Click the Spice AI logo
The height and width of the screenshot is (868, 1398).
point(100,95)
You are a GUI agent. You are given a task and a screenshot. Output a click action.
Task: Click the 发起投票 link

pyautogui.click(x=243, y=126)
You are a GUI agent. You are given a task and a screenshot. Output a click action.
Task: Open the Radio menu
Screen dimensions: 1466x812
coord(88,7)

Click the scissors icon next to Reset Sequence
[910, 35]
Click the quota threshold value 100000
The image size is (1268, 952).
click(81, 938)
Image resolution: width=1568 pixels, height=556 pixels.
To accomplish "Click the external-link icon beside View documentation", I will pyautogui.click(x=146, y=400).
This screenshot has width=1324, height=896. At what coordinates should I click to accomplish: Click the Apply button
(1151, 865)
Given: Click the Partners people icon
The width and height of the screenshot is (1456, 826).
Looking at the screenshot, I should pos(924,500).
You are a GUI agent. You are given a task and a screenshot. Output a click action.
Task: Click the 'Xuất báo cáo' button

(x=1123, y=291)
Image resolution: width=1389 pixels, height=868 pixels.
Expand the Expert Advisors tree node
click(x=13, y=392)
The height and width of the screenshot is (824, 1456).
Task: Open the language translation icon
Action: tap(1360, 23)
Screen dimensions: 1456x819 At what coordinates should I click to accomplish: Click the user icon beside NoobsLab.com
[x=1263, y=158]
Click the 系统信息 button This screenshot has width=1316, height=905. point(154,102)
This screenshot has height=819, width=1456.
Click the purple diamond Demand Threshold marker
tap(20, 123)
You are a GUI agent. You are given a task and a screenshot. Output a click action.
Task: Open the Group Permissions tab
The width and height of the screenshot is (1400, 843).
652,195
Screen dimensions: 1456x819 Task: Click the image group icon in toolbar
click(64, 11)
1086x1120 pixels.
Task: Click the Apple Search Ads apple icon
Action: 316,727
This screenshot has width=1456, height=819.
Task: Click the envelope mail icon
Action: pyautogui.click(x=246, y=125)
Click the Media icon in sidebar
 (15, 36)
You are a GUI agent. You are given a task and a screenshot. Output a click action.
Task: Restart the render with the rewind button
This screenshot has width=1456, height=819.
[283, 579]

__TASK TO COMPLETE__
Please write out, exactly as they appear above, only the lines in the stretch from the line with "This screenshot has width=1324, height=896." through the line with "Click the 系统信息".

__RESPONSE TO THE EXERCISE__
This screenshot has width=1324, height=896. At what coordinates should I click to accomplish: Click the Apply button
(1151, 865)
Given: Click the Partners people icon
The width and height of the screenshot is (1456, 826).
Looking at the screenshot, I should pos(924,500).
You are a GUI agent. You are given a task and a screenshot. Output a click action.
Task: Click the 'Xuất báo cáo' button

(x=1123, y=291)
Image resolution: width=1389 pixels, height=868 pixels.
Expand the Expert Advisors tree node
click(x=13, y=392)
The height and width of the screenshot is (824, 1456).
Task: Open the language translation icon
Action: tap(1360, 23)
Screen dimensions: 1456x819 At what coordinates should I click to accomplish: Click the user icon beside NoobsLab.com
[x=1263, y=158]
Click the 系统信息 button This screenshot has width=1316, height=905. point(154,102)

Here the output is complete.